Tönen zu schaffen, die bei Massenveranstaltungen einsetzbar ist, insbesondere die
zwischenmenschliche Kommunikation fördert und vorstehend erwähnte Nachteile vermeidet.
[0007] Die Aufgabe wird mit einer multifunktionellen akustischen Signalvorrichtung nach
Patentanspruch 1 gelöst, wonach ein im wesentlichen diskusförmiges Gehäuse eine höckerförmige
Ausbildung aufweist. In dem Gehäuse ist eine Kammer mit Schrotkügelchen angeordnet,
die wie eine Rassel funktioniert.
[0008] Zwischen der höckerförmigen Ausbildung und der Kammer erstreckt sich ein Schallkanal,
in dem eine Luftstrom-Tonerzeugungsvorrichtung angeordnet ist. In der höckerförmigen
Ausbildung ist ein Fernrohr integriert, dessen optische Achse parallel zu der Ebene
des Gehäuses in seiner Breitenerstreckung verläuft.

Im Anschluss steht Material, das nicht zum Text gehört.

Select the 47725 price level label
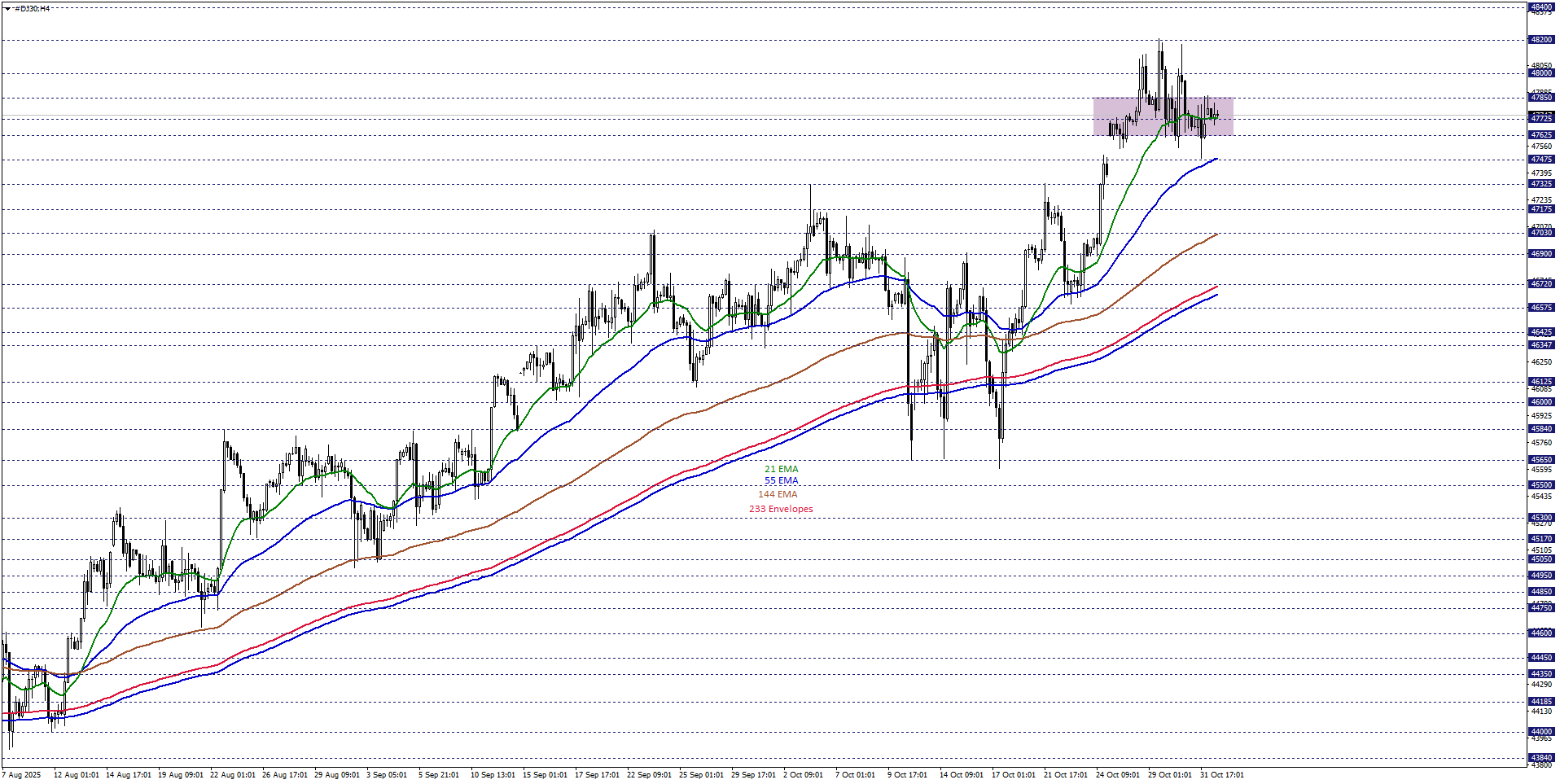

[0009] Die erfindungsgemäße Signalvorrichtung weist eine Reihe von Vorteilen auf: Es können
verschiedene Töne oder optische Signale erzeugt werden. Durch Schütteln des Erfindungsgegenstandes
werden die charakteristischen Geräusche einer Rassel erzeugt. Durch Einblasen von
Luft werden mittels einer Luftstrom-Tonerzeugungsvorrichtung Töne erzeugt, deren Klangbild
von der Luftstrom-Tonerzeugungsvorrichtung bestimmt wird. So können z. B. Tröten-,
Pfeif-, Trompeten- oder Heultöne erzeugt werden. Durch Schwenken mit der Hand kann
ein visueller Effekt erzeugt werden.
[0010] Da das Gehäuse durch Verwendung von Leichtbau-Materialien und - Technologien ein
geringes Gewicht aufweist und keine scharfen Kanten hat, kann es bei Wurf oder Schlag
keine gefährlichen Verletzungen verursachen. Das Fernrohr dient zur Verfolgung des
Spielverlaufs und ist in dem Gehäuse bestens geschützt sowie kostengünstig herstellbar.

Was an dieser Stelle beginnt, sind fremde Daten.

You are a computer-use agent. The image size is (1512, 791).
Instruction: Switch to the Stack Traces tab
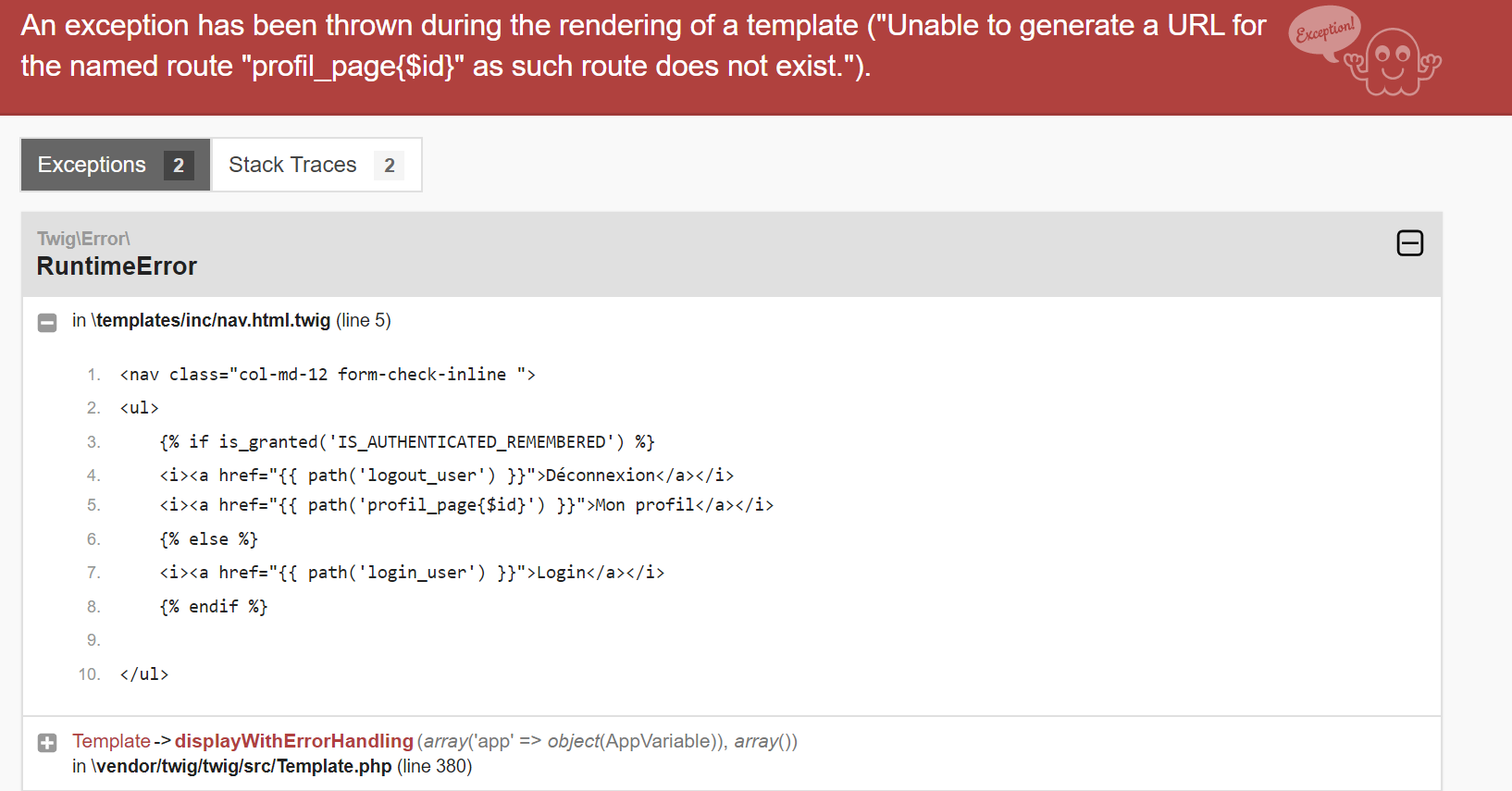click(316, 165)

[0011] Gemäß Anspruch 2 ist das Fernrohrgehäuse integral in dem Gehäuse ausgebildet, wodurch
nochmals die Fertigungskosten gesenkt werden können.
[0012] Gemäß Anspruch 3 ist in dem Gehäuse zusätzlich ein Radio integriert, das ein Mithören
der Sportübertragung erlaubt. Die Antenne ist vorteilhaft an der Peripherie innerhalb
des Gehäuses geführt, und der Lautsprecher ist parallel zu der Kammer angeordnet.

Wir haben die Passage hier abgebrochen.